EXTRACTED RECORDS below:
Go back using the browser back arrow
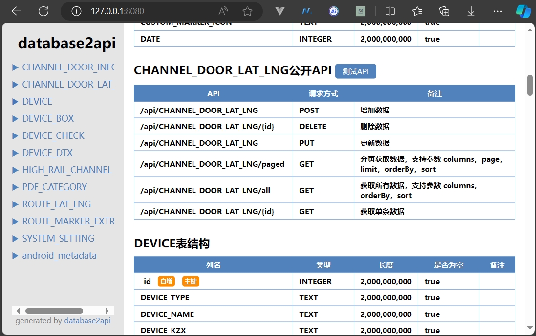 tap(17, 11)
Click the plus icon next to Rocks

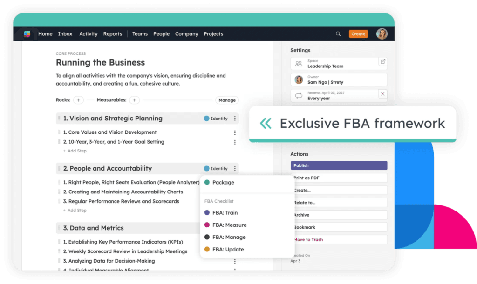coord(78,100)
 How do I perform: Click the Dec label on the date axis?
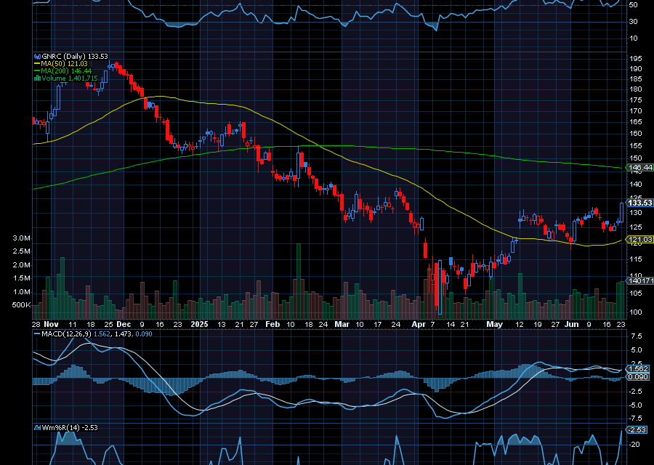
End of EXTRACTED RECORDS.
AIM OF THE TASK:
The lines from the one containing "Click the plus icon next to Rocks" through the last line of the records are what you should copy, word for word and nothing else, with pictures left out.

WRITTEN RESPONSE:
Click the plus icon next to Rocks

coord(78,100)
 How do I perform: Click the Dec label on the date axis?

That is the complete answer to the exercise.